What the task asks
Below are some entries; set them all down exactly.

Collected data:
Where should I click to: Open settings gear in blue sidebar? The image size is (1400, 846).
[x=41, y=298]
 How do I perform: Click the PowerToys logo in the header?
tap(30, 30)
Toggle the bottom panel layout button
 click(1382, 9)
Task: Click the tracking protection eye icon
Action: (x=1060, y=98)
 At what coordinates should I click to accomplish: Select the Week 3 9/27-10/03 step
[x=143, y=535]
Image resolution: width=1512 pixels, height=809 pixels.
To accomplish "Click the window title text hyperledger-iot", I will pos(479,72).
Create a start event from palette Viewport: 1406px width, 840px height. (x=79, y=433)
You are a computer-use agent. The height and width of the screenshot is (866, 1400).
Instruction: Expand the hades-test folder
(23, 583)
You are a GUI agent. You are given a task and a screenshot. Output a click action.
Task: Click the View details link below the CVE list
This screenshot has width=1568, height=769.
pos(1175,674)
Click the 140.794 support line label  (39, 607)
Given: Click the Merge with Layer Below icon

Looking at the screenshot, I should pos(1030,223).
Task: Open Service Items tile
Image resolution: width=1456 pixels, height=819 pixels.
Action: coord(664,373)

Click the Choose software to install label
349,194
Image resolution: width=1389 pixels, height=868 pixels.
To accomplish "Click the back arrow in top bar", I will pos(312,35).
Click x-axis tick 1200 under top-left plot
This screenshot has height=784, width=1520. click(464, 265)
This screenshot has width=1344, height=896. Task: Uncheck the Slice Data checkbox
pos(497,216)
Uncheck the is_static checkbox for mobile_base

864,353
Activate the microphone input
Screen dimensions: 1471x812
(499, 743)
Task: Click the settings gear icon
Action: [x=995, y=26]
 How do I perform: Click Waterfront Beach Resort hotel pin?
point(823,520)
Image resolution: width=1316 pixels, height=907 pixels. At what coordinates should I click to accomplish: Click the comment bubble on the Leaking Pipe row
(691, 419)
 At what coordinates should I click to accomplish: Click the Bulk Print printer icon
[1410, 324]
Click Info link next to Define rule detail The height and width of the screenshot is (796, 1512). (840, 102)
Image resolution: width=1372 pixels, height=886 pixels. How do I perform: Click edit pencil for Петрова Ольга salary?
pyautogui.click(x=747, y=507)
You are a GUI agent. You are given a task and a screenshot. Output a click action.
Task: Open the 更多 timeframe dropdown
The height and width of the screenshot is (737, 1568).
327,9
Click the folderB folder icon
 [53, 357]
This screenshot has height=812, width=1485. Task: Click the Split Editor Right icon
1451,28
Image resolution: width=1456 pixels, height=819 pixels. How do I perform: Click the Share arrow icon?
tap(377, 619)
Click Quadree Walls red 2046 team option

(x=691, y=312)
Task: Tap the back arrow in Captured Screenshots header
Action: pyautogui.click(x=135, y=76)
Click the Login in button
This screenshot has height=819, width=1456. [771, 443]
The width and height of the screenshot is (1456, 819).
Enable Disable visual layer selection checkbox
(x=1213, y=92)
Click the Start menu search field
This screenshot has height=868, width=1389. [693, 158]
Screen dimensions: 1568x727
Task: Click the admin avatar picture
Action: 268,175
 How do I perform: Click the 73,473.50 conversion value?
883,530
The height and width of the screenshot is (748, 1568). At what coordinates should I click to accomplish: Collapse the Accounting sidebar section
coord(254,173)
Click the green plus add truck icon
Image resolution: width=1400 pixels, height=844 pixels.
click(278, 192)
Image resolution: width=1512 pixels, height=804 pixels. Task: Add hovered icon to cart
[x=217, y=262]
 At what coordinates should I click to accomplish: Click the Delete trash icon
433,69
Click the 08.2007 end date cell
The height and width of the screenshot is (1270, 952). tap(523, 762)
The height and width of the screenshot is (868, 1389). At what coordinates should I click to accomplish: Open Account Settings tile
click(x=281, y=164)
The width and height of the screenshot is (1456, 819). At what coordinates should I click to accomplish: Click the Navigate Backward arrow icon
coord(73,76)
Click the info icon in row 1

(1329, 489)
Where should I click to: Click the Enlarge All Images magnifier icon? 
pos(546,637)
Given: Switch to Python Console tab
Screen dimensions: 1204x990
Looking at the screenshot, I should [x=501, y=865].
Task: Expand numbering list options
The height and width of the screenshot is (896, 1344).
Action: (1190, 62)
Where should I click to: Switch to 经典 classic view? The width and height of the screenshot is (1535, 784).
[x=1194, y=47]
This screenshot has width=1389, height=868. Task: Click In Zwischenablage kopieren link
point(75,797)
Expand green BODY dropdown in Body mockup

Task result
Where should I click to: Open settings gear in blue sidebar? The image size is (1400, 846).
[x=41, y=298]
 How do I perform: Click the PowerToys logo in the header?
tap(30, 30)
Toggle the bottom panel layout button
 click(1382, 9)
Task: Click the tracking protection eye icon
Action: (x=1060, y=98)
 At what coordinates should I click to accomplish: Select the Week 3 9/27-10/03 step
[x=143, y=535]
Image resolution: width=1512 pixels, height=809 pixels.
To accomplish "Click the window title text hyperledger-iot", I will pos(479,72).
Create a start event from palette Viewport: 1406px width, 840px height. (x=79, y=433)
You are a computer-use agent. The height and width of the screenshot is (866, 1400).
Instruction: Expand the hades-test folder
(23, 583)
You are a GUI agent. You are given a task and a screenshot. Output a click action.
Task: Click the View details link below the CVE list
This screenshot has width=1568, height=769.
pos(1175,674)
Click the 140.794 support line label  (39, 607)
Given: Click the Merge with Layer Below icon

Looking at the screenshot, I should pos(1030,223).
Task: Open Service Items tile
Image resolution: width=1456 pixels, height=819 pixels.
Action: coord(664,373)

Click the Choose software to install label
349,194
Image resolution: width=1389 pixels, height=868 pixels.
To accomplish "Click the back arrow in top bar", I will pos(312,35).
Click x-axis tick 1200 under top-left plot
This screenshot has height=784, width=1520. click(464, 265)
This screenshot has width=1344, height=896. Task: Uncheck the Slice Data checkbox
pos(497,216)
Uncheck the is_static checkbox for mobile_base

864,353
Activate the microphone input
Screen dimensions: 1471x812
(499, 743)
Task: Click the settings gear icon
Action: [x=995, y=26]
 How do I perform: Click Waterfront Beach Resort hotel pin?
point(823,520)
Image resolution: width=1316 pixels, height=907 pixels. At what coordinates should I click to accomplish: Click the comment bubble on the Leaking Pipe row
(691, 419)
 At what coordinates should I click to accomplish: Click the Bulk Print printer icon
[1410, 324]
Click Info link next to Define rule detail The height and width of the screenshot is (796, 1512). (840, 102)
Image resolution: width=1372 pixels, height=886 pixels. How do I perform: Click edit pencil for Петрова Ольга salary?
pyautogui.click(x=747, y=507)
You are a GUI agent. You are given a task and a screenshot. Output a click action.
Task: Open the 更多 timeframe dropdown
The height and width of the screenshot is (737, 1568).
327,9
Click the folderB folder icon
 [53, 357]
This screenshot has height=812, width=1485. Task: Click the Split Editor Right icon
1451,28
Image resolution: width=1456 pixels, height=819 pixels. How do I perform: Click the Share arrow icon?
tap(377, 619)
Click Quadree Walls red 2046 team option

(x=691, y=312)
Task: Tap the back arrow in Captured Screenshots header
Action: pyautogui.click(x=135, y=76)
Click the Login in button
This screenshot has height=819, width=1456. [771, 443]
The width and height of the screenshot is (1456, 819).
Enable Disable visual layer selection checkbox
(x=1213, y=92)
Click the Start menu search field
This screenshot has height=868, width=1389. [693, 158]
Screen dimensions: 1568x727
Task: Click the admin avatar picture
Action: 268,175
 How do I perform: Click the 73,473.50 conversion value?
883,530
The height and width of the screenshot is (748, 1568). At what coordinates should I click to accomplish: Collapse the Accounting sidebar section
coord(254,173)
Click the green plus add truck icon
Image resolution: width=1400 pixels, height=844 pixels.
click(278, 192)
Image resolution: width=1512 pixels, height=804 pixels. Task: Add hovered icon to cart
[x=217, y=262]
 At what coordinates should I click to accomplish: Click the Delete trash icon
433,69
Click the 08.2007 end date cell
The height and width of the screenshot is (1270, 952). tap(523, 762)
The height and width of the screenshot is (868, 1389). At what coordinates should I click to accomplish: Open Account Settings tile
click(x=281, y=164)
The width and height of the screenshot is (1456, 819). At what coordinates should I click to accomplish: Click the Navigate Backward arrow icon
coord(73,76)
Click the info icon in row 1

(1329, 489)
Where should I click to: Click the Enlarge All Images magnifier icon? 
pos(546,637)
Given: Switch to Python Console tab
Screen dimensions: 1204x990
Looking at the screenshot, I should [x=501, y=865].
Task: Expand numbering list options
The height and width of the screenshot is (896, 1344).
Action: (1190, 62)
Where should I click to: Switch to 经典 classic view? The width and height of the screenshot is (1535, 784).
[x=1194, y=47]
This screenshot has width=1389, height=868. Task: Click In Zwischenablage kopieren link
point(75,797)
Expand green BODY dropdown in Body mockup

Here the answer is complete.